#### Instructions to follow:
Copy, from the entries below, each line where the word "header" can be found.

#### Data shown:
⁂

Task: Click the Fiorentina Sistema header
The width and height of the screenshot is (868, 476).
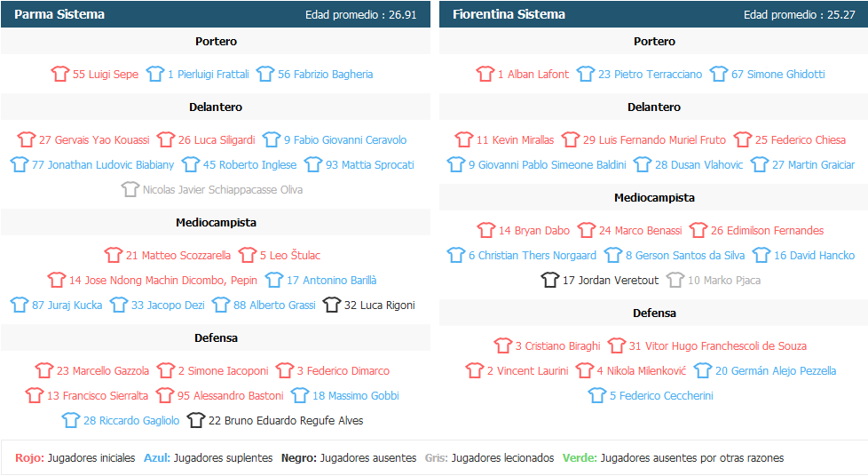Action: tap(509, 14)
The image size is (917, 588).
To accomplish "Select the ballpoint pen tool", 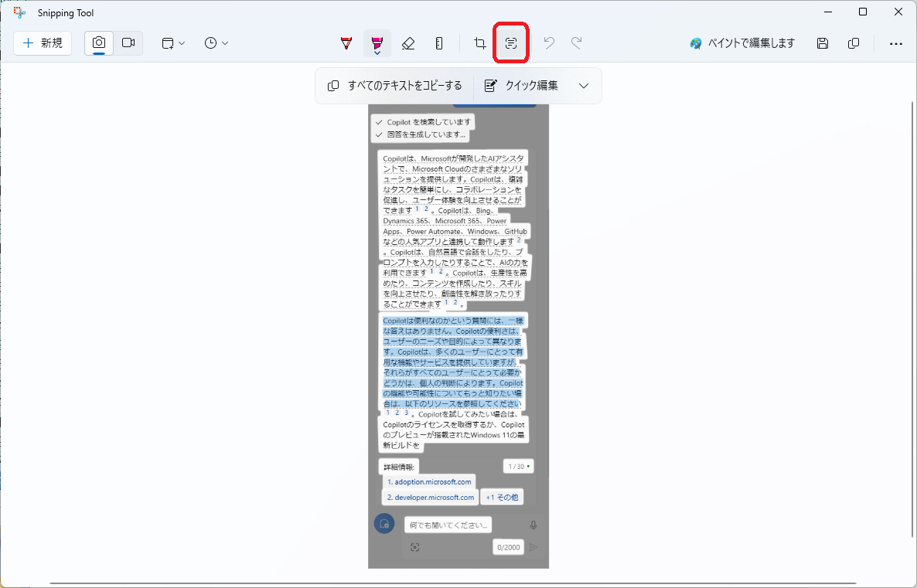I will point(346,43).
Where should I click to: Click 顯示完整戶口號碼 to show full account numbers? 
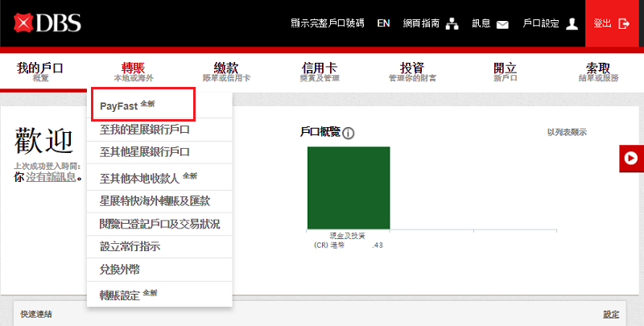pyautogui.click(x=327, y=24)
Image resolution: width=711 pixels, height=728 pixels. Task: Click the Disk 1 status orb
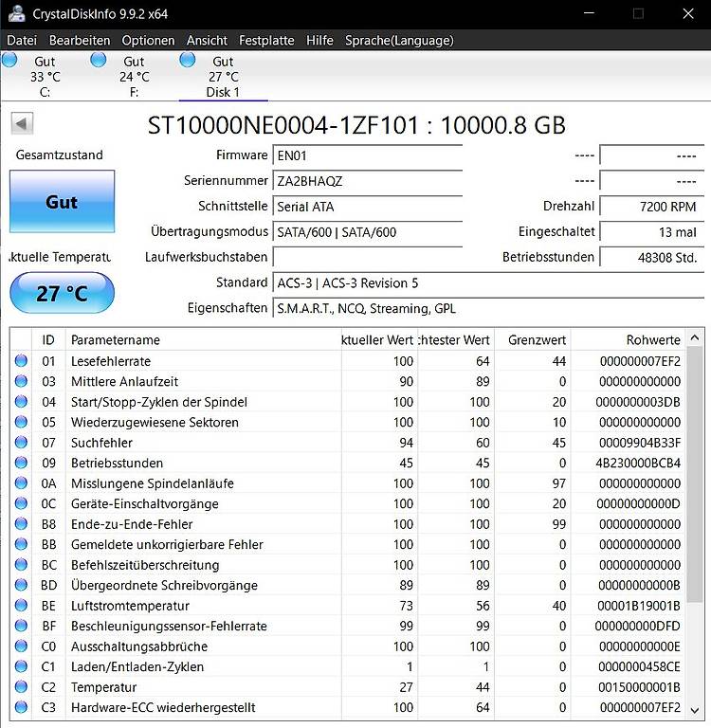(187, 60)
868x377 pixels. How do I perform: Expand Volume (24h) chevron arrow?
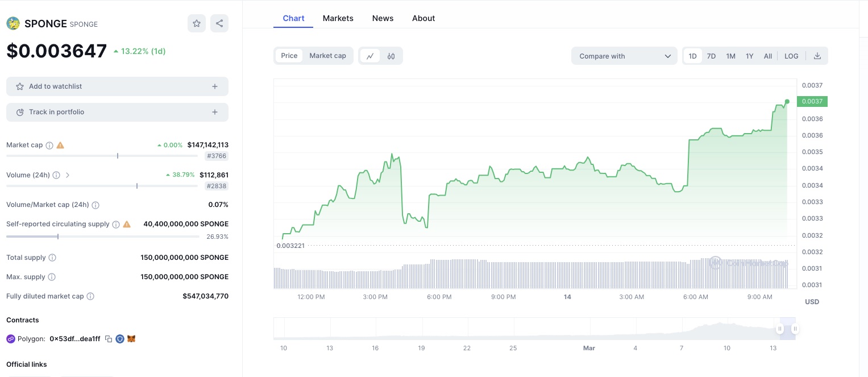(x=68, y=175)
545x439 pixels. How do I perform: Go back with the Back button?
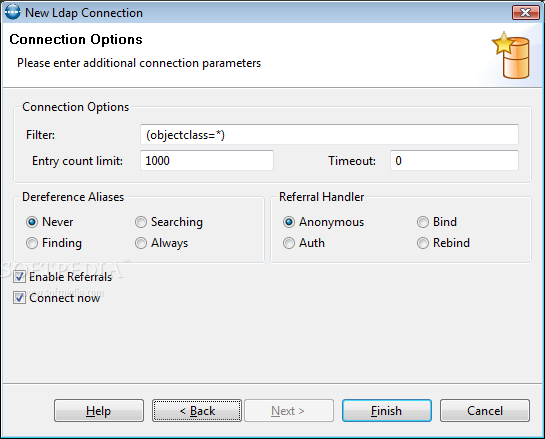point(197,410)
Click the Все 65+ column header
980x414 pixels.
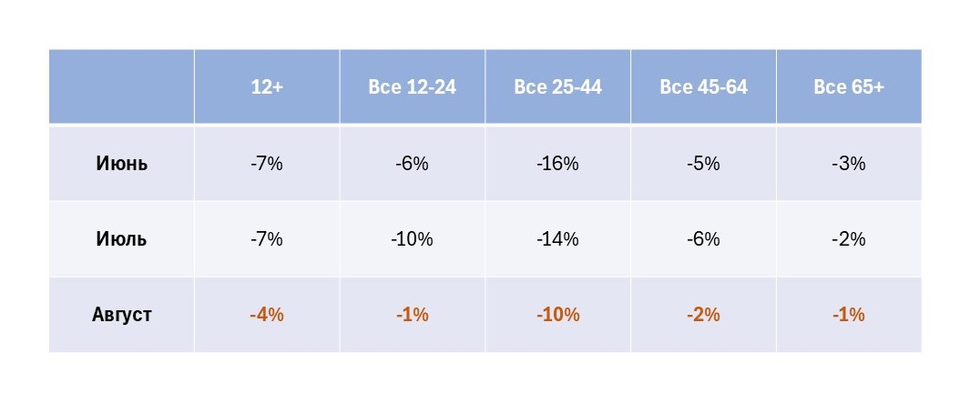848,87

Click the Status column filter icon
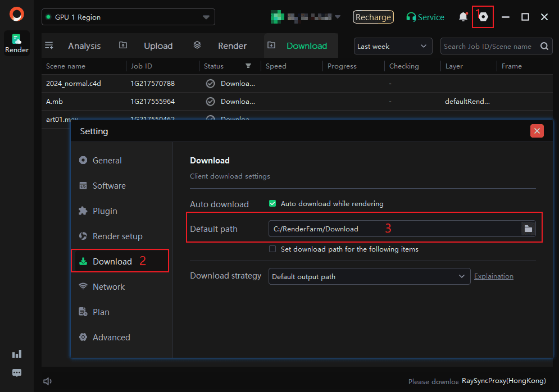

⁂

#### Answer area:
Task: Click the Fiorentina Sistema header
Click the Все 65+ column header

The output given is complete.